Given task
Write out each of the lines below verbatim, leaving the pictures out of your answer.

Data for locating visible targets:
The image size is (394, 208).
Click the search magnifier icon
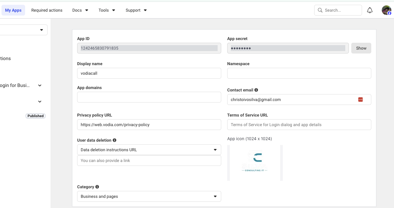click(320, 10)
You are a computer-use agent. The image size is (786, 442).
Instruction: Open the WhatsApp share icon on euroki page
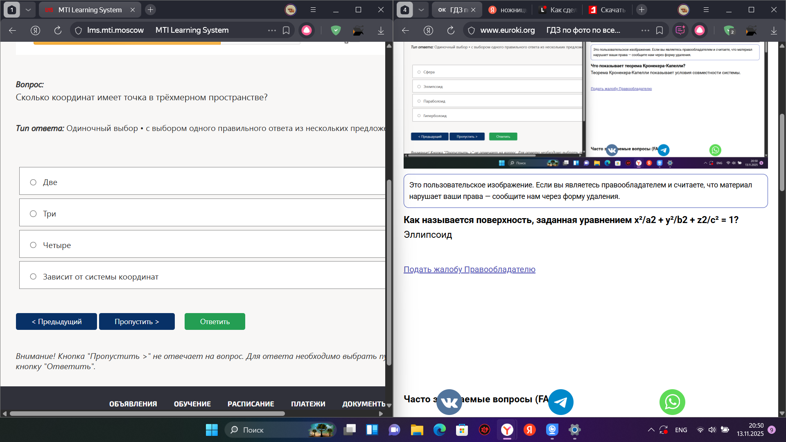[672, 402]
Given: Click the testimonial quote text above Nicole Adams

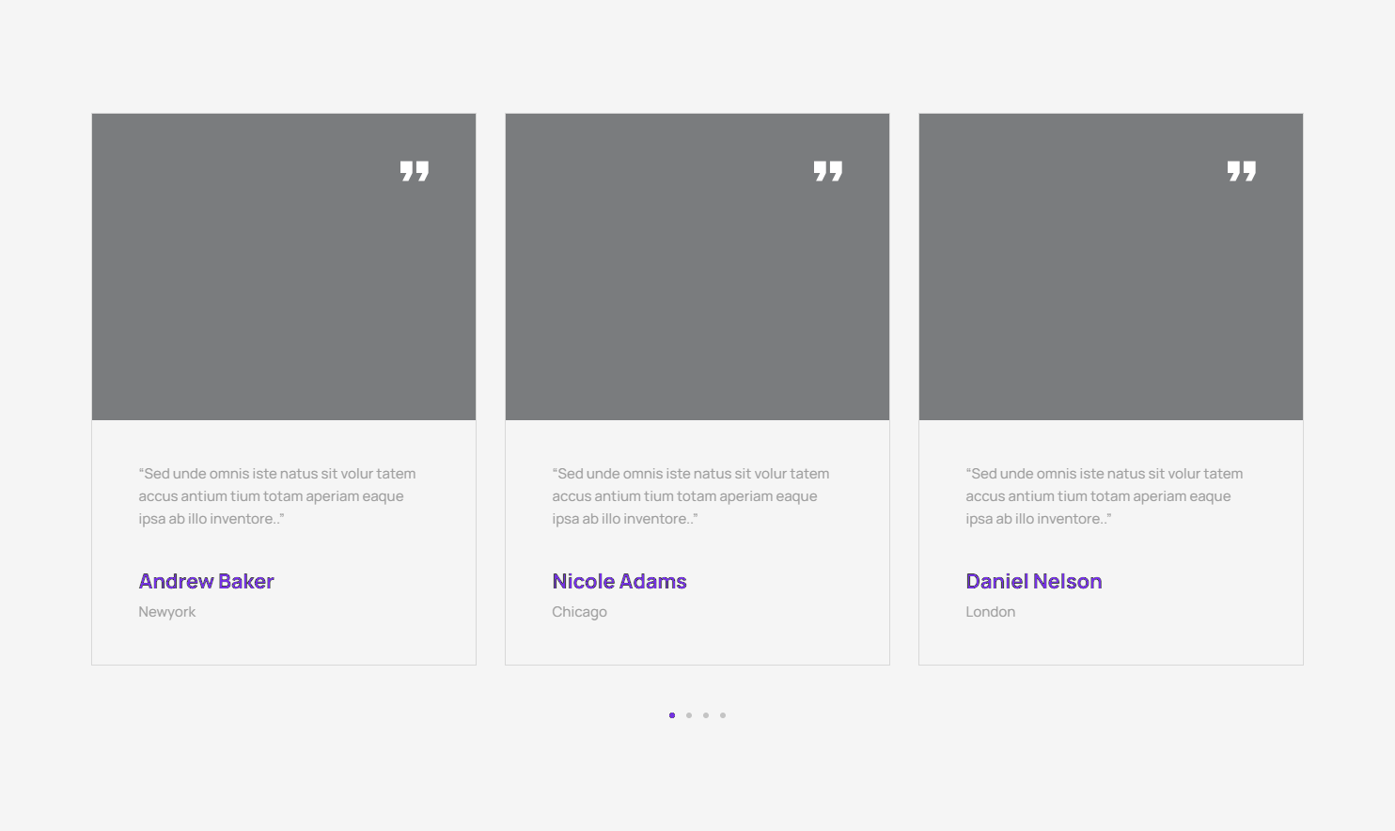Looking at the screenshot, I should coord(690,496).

Task response
The image size is (394, 208).
Click the search magnifier icon
click(320, 10)
You are a computer-use agent. The image size is (786, 442).
Instruction: Open the WhatsApp share icon on euroki page
[672, 402]
Given: Click the testimonial quote text above Nicole Adams

Looking at the screenshot, I should coord(690,496).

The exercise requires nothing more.